Configuration Management in Behavox: Part 1 - Ansible

Configuration Management in Behavox:  Part 1 - Ansible

Hey, it's Kirill Proskurin, Head of DevOps Engineering at Behavox.

Five years ago when I joined Behavox, Ansible was all the rage. It promised a very easy to use and powerful configuration management tool, and it didn't come as a surprise that Behavox already used it.

In fact, Behavox was very invested in it - we used it for cloud provisioning, configuration management, and as a deployment tool.

To be fair, it was more than enough for the Behavox scale of that time. I'd even argue that it was more than adequate for cloud provisioning since Terraform didn't even have a "for loops" at the time. We're going to talk about cloud provisioning later, so let's get back to configuration management.

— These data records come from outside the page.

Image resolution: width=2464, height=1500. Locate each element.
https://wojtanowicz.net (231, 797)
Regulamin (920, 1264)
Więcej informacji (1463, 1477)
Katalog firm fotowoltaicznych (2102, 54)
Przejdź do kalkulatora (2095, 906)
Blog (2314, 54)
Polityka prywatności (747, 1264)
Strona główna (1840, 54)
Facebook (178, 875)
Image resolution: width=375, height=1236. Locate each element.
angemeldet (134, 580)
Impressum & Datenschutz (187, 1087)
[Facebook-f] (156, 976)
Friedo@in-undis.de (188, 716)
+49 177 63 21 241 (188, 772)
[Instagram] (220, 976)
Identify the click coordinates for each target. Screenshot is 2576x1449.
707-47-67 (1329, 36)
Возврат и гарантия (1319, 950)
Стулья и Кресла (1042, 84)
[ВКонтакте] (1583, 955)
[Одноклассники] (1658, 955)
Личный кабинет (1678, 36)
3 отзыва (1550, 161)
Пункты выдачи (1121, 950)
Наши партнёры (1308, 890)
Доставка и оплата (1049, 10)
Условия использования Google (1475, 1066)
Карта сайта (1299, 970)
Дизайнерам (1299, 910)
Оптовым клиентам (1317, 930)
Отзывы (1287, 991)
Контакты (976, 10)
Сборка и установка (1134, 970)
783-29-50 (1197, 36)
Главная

Let's talk about some of the biggest challenges and our overall experience with Ansible.

Variables hierarchy

Like most companies, Behavox has separated Dev, Staging (we call it "pre"), and Production environments. So naturally, we wanted to separate the custom configuration of each while keeping common elements. We also wanted to have customer-wide, cluster-wide, and node-wide overrides.

I joined with multiple years of Puppet experience, and I really loved the concept of the hiera and achieving that configuration hierarchy would be relatively simple with it.

While hiera lookup was available for Ansible, we considered it a bit alien at the time and decided to go with the Ansible-native approach.

To this day, I think this is a poorly documented part of Ansible.  I scoured Ansible documentation, and unless I missed something, Ansible variables structure is not clearly explained. Yes, there are this and this and that but I'm struggling to find the exact example of how we did our structure so let me just explain it here.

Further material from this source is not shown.